Baroque Summer: Quicksilver Book One
Friday, June 11th, 2010I’m off and running with my summer reading project, Baroque Summer, during which I hope to finish all three of Neal Stephenson’s Baroque Cycle volumes, Quicksilver, The Confusion and The System of the World.
Quicksilver is conveniently split into three books, so I’ll read and recap them one at a time. Book One is, confusingly or conveniently, “Quicksilver.”
We open on mysterious stranger Enoch Root in 1713 Massachusetts, who seeks out Daniel Waterhouse, a ridiculed figure he finds at the Massachusetts Bay Colony Institute of Technology, situated between Charlestown and Newtowne. Initial chapters alternate been Root meeting with Daniel and Root’s past, in which he met a young Isaac Newton. When Root gives Waterhouse a royal summons, though, Waterhouse is persuaded to return to England, and boards the Minerva, whose captain is named van Hoek.
From thence, chapters alternate between the Minerva and Daniel’s past in mid to late 1600’s England. This includes the plague, further religious strife, and burgeoning scientific investigation by those why styled themselves alchemists, and those, like Daniel, who call themselves Natural Philosophers. Daniel was the son of a vocal dissident Puritan. Many around him assume, incorrectly, that he espouses his father’s belief in predestination. From his youth, Daniel encounters many famous historical figures, such as Newton, Leibniz, and Hooke. With them, he participates in numerous experiments. He also struggles to figure out the tangled web of politics and their relation to religion. When his father figure and mentor, Wilkins, dies, Daniel is adrift and worried. He’s not much helped when his former schoolmate Roger Comstock (of the “Golden Comstocks”) offers himself as a patron. As “Quicksilver” comes to a close, Daniel realizes his path will not be simple:
His role, as he could see plainly enough, was to be a leading Dissident who also happened to be a noted savant, a Fellow of the Royal Society. Until lately he would not have thought this a difficult role to play, since it was so close to the truth. But whatever illusions Daniel might once have harbored about being a man of God had died with [his father], and been cremated by [his mistress]. He very much phant’sied being a Natural Philosopher, but that simply was not going to work if had to compete against Isaac, Leibniz, and Hooke. And so the role that Roger Comstock had written for him was beginning to appear very challenging indeed. (330-1)

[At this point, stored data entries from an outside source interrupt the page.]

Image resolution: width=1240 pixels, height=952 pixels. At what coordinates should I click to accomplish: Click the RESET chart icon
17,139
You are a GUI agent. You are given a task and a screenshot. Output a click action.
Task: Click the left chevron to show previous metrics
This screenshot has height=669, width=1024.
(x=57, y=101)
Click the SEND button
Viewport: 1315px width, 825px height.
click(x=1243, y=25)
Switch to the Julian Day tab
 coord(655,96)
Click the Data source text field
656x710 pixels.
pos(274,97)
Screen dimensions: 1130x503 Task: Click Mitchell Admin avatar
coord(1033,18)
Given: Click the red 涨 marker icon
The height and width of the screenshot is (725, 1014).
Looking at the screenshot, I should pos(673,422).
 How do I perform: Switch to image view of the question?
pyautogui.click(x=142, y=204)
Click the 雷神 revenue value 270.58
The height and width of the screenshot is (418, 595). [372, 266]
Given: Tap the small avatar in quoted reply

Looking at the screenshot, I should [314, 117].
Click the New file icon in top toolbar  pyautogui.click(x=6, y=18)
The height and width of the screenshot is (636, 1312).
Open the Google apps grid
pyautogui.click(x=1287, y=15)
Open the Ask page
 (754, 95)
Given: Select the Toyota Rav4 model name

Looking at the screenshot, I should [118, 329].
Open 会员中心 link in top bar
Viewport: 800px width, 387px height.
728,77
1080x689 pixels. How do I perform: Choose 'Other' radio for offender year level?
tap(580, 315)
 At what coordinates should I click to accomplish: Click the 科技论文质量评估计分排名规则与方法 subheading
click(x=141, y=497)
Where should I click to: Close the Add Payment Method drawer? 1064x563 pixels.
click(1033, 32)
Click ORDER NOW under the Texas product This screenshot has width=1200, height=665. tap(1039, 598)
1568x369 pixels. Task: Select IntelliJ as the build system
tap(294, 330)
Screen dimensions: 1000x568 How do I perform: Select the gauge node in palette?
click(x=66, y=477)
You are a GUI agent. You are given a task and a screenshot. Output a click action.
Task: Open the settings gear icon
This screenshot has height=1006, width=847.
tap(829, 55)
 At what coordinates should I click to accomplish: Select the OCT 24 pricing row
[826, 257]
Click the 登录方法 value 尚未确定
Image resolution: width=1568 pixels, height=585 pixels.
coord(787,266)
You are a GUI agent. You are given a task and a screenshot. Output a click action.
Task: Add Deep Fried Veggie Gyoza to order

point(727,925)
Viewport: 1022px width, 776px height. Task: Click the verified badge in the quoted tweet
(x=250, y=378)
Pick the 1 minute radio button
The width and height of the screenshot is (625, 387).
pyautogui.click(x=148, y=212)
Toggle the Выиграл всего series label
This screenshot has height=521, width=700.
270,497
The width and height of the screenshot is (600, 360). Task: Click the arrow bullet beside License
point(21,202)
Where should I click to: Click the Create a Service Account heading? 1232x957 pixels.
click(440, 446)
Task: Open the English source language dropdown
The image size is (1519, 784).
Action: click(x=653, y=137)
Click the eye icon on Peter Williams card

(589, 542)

As you can see, Stephenson employs the archaic “phant-sy” a contraction of phantasy, just as “fancy” is contracted from “fantasy”. The “ph” spelling emphasizes the connection to the Phanatiques, another term for religious dissidents such as the Puritans and the Barkers.
At another point, Daniel comes across a hairpin in the shape of a caduceus, the symbol of the Roman god Mercury, which is also another name for Quicksilver. The caduceus, a rod with two snakes, has been misappropriated by the US medical establishment and correctly should be a rod with one snake, or a Rod of Asclepius, who was a healer.
If this kind of obsessive nerdishness is appealing to you, then you’ll likely enjoy Stephenson’s speculative take on the 17th century.
Is anyone reading along with me? If not, I’m going to take these books in chunks at my own pace. Next up: Dragonflight by Anne McCaffrey, a blast from my past followed by Lev Grossman’s The Magicians for July’s meeting of Books and Bars. Then I’ll be back for book 2 of Quicksilver, “King of the Vagabonds”.